Tornou-se impuro no átrio, e a impureza foi-lhe ocultada, mas lembrou-se do Templo; foi-lhe ocultado o Templo e lembrou-se da impureza; foi-lhe ocultado isto e aquilo, e prostrou-se, ou demorou-se pelo tempo de uma prostração, [ou] saiu pelo caminho longo — é obrigado. Pelo caminho curto — está isento. Esta é a mitzvá positiva do Templo pela qual não se é obrigado. — Enquanto a mishná anterior tratava de quem já estava impuro e depois entrou no Templo, esta mishná considera o caso de quem se tornou impuro estando já dentro do átrio — situação em que a mera presença ali, após o esquecimento, ainda não basta para gerar obrigação. É necessário um ato adicional: que a pessoa se prostre (mesmo sem demora alguma), ou que permaneça no local pelo tempo mínimo equivalente a uma prostração (mesmo sem efetivamente prostrar-se), ou que, ao sair, tome o caminho mais longo quando havia um caminho mais curto disponível. Qualquer uma dessas três condições — a prostração, a demora, ou o desvio evitável — gera a obrigação da oferenda ascendente e descendente, uma vez que a pessoa se recorde depois do que havia esquecido. Se, ao contrário, a pessoa sai imediatamente pelo caminho mais curto possível, sem se prostrar nem se demorar, ela está isenta — pois cumpriu de imediato a mitzvá positiva de retirar-se do santuário assim que percebe (ou deveria perceber) sua impureza. A mishná fecha com uma observação técnica importante: esta mitzvá específica — sair do Templo quando impuro — é classificada, em outro contexto (Massechet Horayot), como um tipo de mitzvá positiva pela qual o Sinédrio não fica obrigado a trazer o touro comunitário por erro de instrução, distinção que será explicada mais adiante.

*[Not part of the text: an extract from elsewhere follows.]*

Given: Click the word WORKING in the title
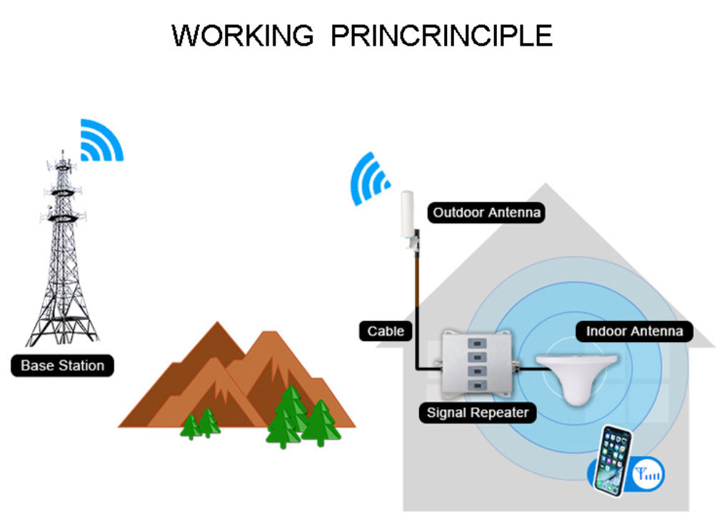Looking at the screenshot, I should click(x=243, y=35).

Rambam fixa a medida técnica do tempo de "demora": o intervalo necessário para que alguém recite, em ritmo pausado — nem apressado, nem excessivamente lento — o versículo de II Crônicas 7:3, "e inclinaram os rostos até o chão sobre o pavimento, e se prostraram, agradecendo ao Senhor, pois Ele é bom, pois eterna é a Sua bondade". Rambam explica ainda que a "mitzvá positiva" mencionada ao final é o mandamento de que o impuro saia do Templo — e que, quando o Sinédrio erra ao instruir alguém a sair pelo caminho longo, ele não fica obrigado a trazer o touro comunitário, embora o próprio indivíduo continue obrigado a trazer sua oferenda pessoal se sair pelo caminho longo. Rambam remete o desenvolvimento completo do tema a Massechet Horayot.
Bartenura explica que a escolha do caminho é, por si só, decisiva: se, ao descobrir sua impureza, a pessoa opta pela rota mais longa quando havia uma mais curta disponível, ela é responsabilizada por essa escolha, mesmo que não tenha se prostrado nem se demorado propositalmente. Já quem toma o caminho mais curto, sem prostração e sem demora, cumpre plenamente a mitzvá de sair e fica isento. Bartenura confirma que a isenção final do tribunal refere-se especificamente ao touro trazido por erro de instrução coletiva — caso o Sinédrio tenha equivocadamente instruído alguém a sair pelo caminho mais longo, este erro específico não gera a obrigação do touro comunitário.
Rashi confirma que a impureza tratada aqui pressupõe consciência real e inicial ("soube que se tornara impuro"), e que a prostração ou a demora referem-se especificamente ao período em que a impureza já lhe fora esquecida. Rashi observa um ponto essencial: as medidas exatas — o que conta como "prostração" e o que conta como "demora suficiente" — não são derivadas de nenhum versículo, mas constituem uma halachá transmitida a Moshé no Sinai (halachá leMoshé miSinai), aplicável especificamente a quem se torna impuro estando já dentro do átrio.